Giustizia: appello post-referendum di associazioni della società civile
Tratto da: Adista Documenti n° 15 del 18/04/2026
DOC-3448. ROMA-ADISTA. Il governo che per mesi ha fatto passare la riforma della magistratura, bocciata dagli italiani con il referendum del 22 e 23 marzo scorso, come riforma della giustizia. Dunque in questo ambito così carente della vita civile – cronica lentezza, alto numero di cause pendenti, deficit di magistrati e personale amministrativo, per accennare solo a qualcuno dei problemi che l’affliggono – nulla è cambiato.
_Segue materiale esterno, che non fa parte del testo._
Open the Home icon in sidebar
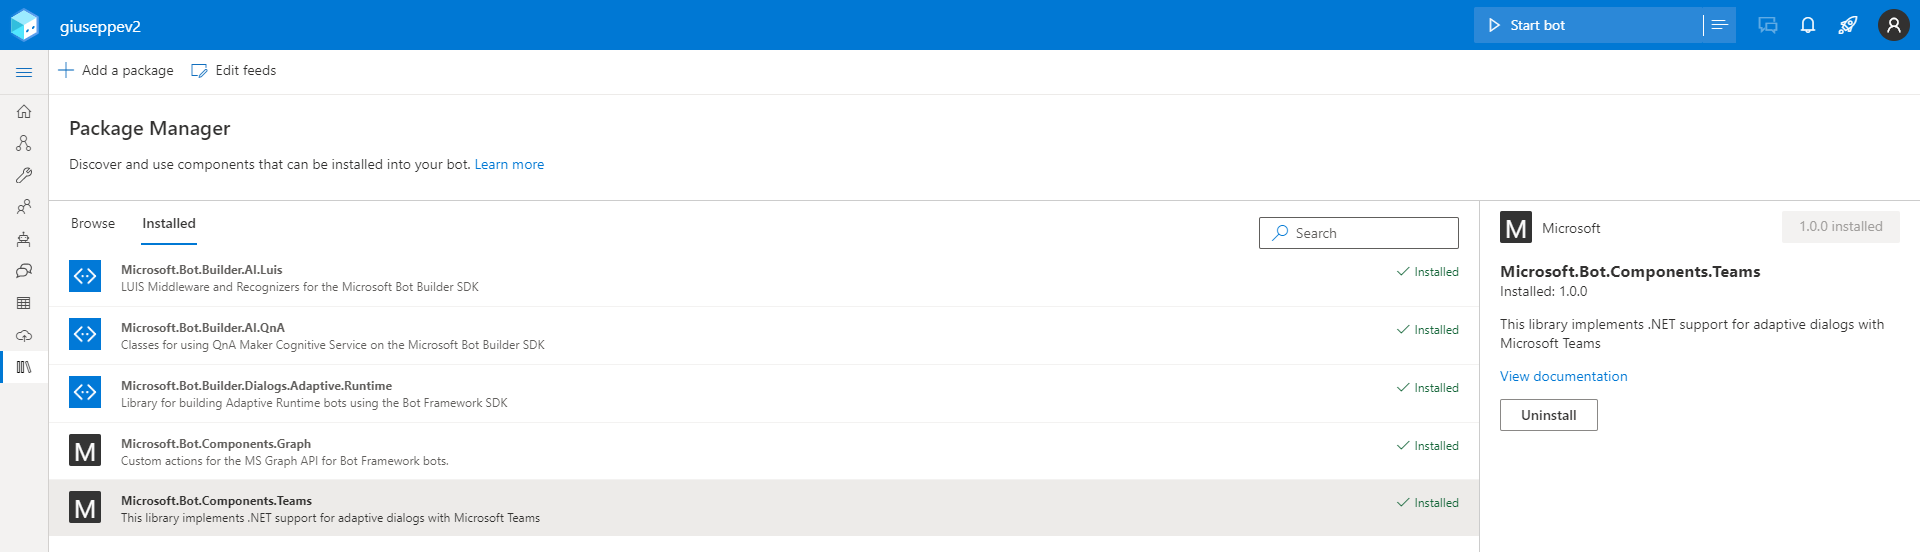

Ora, movimenti e associazioni della società civile chiedono sull’argomento di «aprire un confronto vero, inclusivo e rispettoso». Un confronto che, secondo i firmatari Acli, Anpi, Arci, Libera e Pax Christi, nell’appello che pubblichiamo di seguito, non può limitarsi alla giustizia “giudiziaria”: «Non possiamo separare la questione della giustizia da quello della giustizia sociale», scrivono. «Le disuguaglianze economiche, territoriali e generazionali (…) sono oggi uno dei principali fattori di ingiustizia e richiedono politiche pubbliche capaci di rimuovere gli ostacoli che limitano libertà ed eguaglianza, come previsto dalla nostra Costituzione». La democrazia, sottolineano, «non si esaurisce nel voto, ma vive nella partecipazione quotidiana, nella giustizia sociale, nella difesa e nell’attuazione della Costituzione».